In the text on model-graded evaluation, what cost comes with using a judge model to scale evaluation?

[Text section Boundary: Start]

Model-graded evaluation (LLM-as-judge)
Use a strong model as an approximate oracle — grading, comparing, or fact-checking another model's output where no cheap ground-truth label exists.
Published June 26, 2026
How it works
When outputs are open-ended — summaries, explanations, chat — there is no answer key, so a capable 'judge' model stands in as an oracle: scoring an answer, picking the better of two, or flagging claims that aren't supported. It scales evaluation into places where human labels are too expensive, at the cost of inheriting the judge's own biases. Treated as a screening signal rather than ground truth, it is one of the few ways to evaluate generation at volume.
When to use it
Open-ended generation with no automatic metric; large-scale preference and faithfulness scoring; a first-pass hallucination flag before human review.

[Text section Boundary: End]
[Record excerpts Boundary: Start]

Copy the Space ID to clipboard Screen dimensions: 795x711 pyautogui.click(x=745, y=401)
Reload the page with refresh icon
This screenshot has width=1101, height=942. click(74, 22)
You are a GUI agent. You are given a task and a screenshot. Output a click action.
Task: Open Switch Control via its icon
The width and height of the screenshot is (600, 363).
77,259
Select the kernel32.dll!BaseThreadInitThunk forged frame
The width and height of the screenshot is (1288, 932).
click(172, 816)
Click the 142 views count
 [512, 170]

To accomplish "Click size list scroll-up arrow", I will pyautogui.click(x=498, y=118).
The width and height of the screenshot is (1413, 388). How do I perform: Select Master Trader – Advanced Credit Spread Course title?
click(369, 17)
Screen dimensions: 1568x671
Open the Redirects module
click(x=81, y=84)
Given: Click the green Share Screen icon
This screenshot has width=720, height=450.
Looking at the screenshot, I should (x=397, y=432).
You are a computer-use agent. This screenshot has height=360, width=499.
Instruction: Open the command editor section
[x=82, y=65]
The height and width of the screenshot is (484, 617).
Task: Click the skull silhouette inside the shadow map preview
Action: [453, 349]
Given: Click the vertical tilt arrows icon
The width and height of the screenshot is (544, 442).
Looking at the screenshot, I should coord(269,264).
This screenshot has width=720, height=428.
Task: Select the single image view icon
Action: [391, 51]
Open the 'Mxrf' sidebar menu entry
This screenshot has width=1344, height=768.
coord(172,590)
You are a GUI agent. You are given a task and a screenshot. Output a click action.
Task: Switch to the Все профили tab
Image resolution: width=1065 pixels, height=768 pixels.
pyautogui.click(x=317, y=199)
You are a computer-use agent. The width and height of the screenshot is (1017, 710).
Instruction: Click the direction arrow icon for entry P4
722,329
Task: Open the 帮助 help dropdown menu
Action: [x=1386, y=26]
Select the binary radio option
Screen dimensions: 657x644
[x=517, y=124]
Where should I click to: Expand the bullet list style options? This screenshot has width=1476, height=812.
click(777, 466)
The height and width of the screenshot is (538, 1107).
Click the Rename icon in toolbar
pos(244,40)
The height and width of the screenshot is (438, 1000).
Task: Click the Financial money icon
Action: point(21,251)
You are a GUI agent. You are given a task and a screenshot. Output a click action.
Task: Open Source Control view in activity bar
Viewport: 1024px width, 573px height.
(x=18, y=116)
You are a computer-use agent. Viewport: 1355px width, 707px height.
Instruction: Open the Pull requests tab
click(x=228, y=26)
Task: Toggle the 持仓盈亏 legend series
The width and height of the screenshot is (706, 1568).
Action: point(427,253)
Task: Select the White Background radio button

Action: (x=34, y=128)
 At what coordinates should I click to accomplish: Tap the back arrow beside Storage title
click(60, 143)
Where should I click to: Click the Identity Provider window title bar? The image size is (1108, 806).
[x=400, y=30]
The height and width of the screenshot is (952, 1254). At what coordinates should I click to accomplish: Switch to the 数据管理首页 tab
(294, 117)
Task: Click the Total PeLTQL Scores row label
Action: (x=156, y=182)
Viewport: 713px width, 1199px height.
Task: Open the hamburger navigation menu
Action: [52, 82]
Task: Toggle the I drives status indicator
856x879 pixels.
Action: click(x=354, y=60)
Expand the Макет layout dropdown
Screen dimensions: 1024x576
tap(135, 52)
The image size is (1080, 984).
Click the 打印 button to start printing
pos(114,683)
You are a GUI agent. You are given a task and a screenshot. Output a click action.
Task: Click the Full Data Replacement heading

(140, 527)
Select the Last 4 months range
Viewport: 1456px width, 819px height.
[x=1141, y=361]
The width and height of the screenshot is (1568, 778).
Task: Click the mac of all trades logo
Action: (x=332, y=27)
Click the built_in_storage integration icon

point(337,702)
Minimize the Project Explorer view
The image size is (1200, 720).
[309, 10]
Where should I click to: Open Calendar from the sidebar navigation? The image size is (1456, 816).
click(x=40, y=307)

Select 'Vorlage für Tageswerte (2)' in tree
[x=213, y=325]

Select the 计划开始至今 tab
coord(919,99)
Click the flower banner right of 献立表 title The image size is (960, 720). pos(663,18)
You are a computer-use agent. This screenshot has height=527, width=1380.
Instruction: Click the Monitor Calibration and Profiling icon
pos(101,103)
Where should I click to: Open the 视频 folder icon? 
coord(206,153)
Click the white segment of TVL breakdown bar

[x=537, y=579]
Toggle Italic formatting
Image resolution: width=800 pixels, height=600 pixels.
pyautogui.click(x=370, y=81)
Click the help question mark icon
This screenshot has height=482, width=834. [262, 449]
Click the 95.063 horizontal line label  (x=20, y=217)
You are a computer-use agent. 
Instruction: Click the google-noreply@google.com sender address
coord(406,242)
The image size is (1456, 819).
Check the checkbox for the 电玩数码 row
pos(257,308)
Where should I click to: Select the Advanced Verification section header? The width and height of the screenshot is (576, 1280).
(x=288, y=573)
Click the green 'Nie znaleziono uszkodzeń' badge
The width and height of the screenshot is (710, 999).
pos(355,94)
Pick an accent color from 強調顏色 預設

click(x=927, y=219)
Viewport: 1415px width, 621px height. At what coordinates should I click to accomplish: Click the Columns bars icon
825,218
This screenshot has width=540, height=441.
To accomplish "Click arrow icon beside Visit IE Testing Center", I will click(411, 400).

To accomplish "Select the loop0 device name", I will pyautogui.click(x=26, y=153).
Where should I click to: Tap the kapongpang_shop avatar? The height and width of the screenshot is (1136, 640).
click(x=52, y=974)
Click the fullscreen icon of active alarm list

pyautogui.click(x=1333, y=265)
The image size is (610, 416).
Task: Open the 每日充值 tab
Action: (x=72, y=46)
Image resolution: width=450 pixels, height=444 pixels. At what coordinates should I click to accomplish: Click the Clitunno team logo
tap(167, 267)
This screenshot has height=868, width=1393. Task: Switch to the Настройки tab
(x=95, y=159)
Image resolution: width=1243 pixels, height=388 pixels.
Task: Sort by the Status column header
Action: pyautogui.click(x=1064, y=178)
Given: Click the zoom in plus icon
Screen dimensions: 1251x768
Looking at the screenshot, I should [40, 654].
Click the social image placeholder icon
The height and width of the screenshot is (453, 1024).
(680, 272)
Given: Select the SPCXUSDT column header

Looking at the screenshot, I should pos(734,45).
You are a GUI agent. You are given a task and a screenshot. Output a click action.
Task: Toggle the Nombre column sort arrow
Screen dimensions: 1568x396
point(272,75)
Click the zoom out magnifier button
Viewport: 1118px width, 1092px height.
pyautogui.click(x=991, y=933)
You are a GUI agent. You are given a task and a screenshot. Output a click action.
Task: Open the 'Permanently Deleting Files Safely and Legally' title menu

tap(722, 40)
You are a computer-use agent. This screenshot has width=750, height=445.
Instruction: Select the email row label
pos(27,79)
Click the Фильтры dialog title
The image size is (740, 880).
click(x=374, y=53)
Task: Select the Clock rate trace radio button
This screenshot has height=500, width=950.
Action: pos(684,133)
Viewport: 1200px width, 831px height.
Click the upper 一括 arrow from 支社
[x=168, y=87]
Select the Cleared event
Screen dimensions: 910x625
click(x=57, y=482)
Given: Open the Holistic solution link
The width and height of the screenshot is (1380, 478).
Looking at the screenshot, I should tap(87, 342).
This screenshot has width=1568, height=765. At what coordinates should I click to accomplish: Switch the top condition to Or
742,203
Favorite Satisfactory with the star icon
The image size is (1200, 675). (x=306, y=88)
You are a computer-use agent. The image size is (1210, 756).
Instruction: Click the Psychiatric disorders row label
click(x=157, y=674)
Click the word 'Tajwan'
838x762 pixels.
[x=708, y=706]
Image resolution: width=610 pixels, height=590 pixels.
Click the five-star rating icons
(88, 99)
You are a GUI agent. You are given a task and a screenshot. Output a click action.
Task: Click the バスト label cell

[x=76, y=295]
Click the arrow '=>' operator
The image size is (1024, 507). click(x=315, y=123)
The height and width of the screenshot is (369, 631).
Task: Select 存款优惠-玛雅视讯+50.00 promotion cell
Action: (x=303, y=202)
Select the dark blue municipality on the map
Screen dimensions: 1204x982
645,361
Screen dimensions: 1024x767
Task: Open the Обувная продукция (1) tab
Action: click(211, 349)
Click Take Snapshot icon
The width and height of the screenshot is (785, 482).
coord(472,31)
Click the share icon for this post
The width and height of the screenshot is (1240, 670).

[Record excerpts Boundary: End]

[Answer to the problem]:
It inherits the judge's own biases.